Based on these observations, we hypothesized that these host genetic factors could segregate different HIV-1 controller phenotypes and may be correlated with different patterns of HIV-1 disease progression within HIV-1 controllers. Consequently, we tested associations between immunologic progression in HIV-1 controllers (defined by longitudinal evolution of CD4+ T-cell counts) and the presence of HLA-B*57 alleles and IFNL4-related polymorphisms, first in a study cohort and then in a validation cohort of white patients.
METHODS
Study Cohort
HIV-1 controllers were defined exclusively based on virological criteria as patients with plasma HIV viral load (VL) <2000 HIV-RNA copies/mL plasma for at least 1 year in the absence of cART. Long-term nonprogressors (LTNP) were defined exclusively based on immunological criteria as patients with CD4+ T-cell counts >500 cells/mm3 for more than 7 years after HIV diagnosis. HIV-1 controllers who met LTNP criteria were considered as LTNP controllers (LTNP-Cs) and those who did not fulfill this criteria and progressed to CD4+ T-cell counts <500 cells/mm3 in less than 7 years were considered as non-LTNP-Cs. A total of 100 LTNP-Cs and 40 non-LTNP-Cs recruited within the multicenter Spanish AIDS Research Network HIV-Controllers Cohort (ECRIS) were included according to sample availability. HIV-2–infected patients were excluded.

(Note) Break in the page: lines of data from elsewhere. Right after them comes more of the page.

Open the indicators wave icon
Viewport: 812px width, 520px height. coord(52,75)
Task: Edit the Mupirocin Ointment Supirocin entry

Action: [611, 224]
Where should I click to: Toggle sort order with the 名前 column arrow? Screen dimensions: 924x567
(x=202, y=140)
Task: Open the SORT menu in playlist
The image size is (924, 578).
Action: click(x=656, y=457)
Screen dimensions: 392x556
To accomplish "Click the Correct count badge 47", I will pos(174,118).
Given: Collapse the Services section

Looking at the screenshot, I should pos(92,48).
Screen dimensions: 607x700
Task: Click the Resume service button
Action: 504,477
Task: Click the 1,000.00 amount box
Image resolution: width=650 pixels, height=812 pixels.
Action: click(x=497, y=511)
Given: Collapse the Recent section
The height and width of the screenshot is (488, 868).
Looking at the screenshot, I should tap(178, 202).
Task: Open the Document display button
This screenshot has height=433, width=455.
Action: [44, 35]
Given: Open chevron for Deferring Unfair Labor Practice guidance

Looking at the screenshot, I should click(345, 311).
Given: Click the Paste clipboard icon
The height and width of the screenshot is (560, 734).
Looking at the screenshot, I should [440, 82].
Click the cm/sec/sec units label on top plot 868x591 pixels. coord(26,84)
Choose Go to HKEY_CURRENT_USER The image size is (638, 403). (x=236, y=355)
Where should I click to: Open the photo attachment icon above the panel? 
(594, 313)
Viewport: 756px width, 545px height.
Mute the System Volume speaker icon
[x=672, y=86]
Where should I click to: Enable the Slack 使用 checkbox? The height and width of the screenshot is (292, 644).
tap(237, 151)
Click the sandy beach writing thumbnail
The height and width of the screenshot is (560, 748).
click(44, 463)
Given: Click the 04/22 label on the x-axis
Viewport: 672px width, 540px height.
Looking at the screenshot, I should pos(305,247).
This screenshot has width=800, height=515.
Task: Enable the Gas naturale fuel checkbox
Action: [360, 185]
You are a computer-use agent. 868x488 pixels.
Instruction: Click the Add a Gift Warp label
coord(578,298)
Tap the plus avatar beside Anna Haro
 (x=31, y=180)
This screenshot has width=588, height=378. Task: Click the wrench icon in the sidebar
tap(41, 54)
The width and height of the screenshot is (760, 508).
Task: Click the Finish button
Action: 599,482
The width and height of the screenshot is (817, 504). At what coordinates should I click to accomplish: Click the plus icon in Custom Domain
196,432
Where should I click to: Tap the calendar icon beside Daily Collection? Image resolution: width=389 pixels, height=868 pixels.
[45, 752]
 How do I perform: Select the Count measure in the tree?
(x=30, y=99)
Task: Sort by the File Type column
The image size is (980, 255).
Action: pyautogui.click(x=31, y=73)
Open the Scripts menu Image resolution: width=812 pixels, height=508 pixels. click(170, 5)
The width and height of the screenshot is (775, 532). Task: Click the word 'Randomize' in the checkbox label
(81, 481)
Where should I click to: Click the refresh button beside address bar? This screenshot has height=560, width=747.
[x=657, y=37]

Viral load and CD4+ and CD8+ T-cell counts were routinely collected and data recorded in the ECRIS cohort by each collaborating center (Supplementary Materials). Samples were kindly provided by the HIV-1 Biobank integrated within the Spanish AIDS Research Network. Each participant signed an informed consent form. The institutional review boards of the participating hospitals and centers approved the study.
Genotyping
HLA-B alleles and IFNL4 ss469415590 polymorphisms were genotyped, as previously described [12, 16].
Validation Cohort
As a validation cohort, 914 white HIV-1 controllers included in a prior genome-wide association study (GWAS) from the International HIV Controllers Study [10] were analyzed. These HIV controllers were split into LTNP-C and non-LTNP-C in accordance with the above-mentioned criteria. Data on HLA-B alleles and IFNL4-associated polymorphisms were extracted from the prior GWAS study. The IFNL4-associated polymorphism available in the validation cohort was rs12980275, which is in strong linkage disequilibrium with ss469415590 (r2 = 0.901).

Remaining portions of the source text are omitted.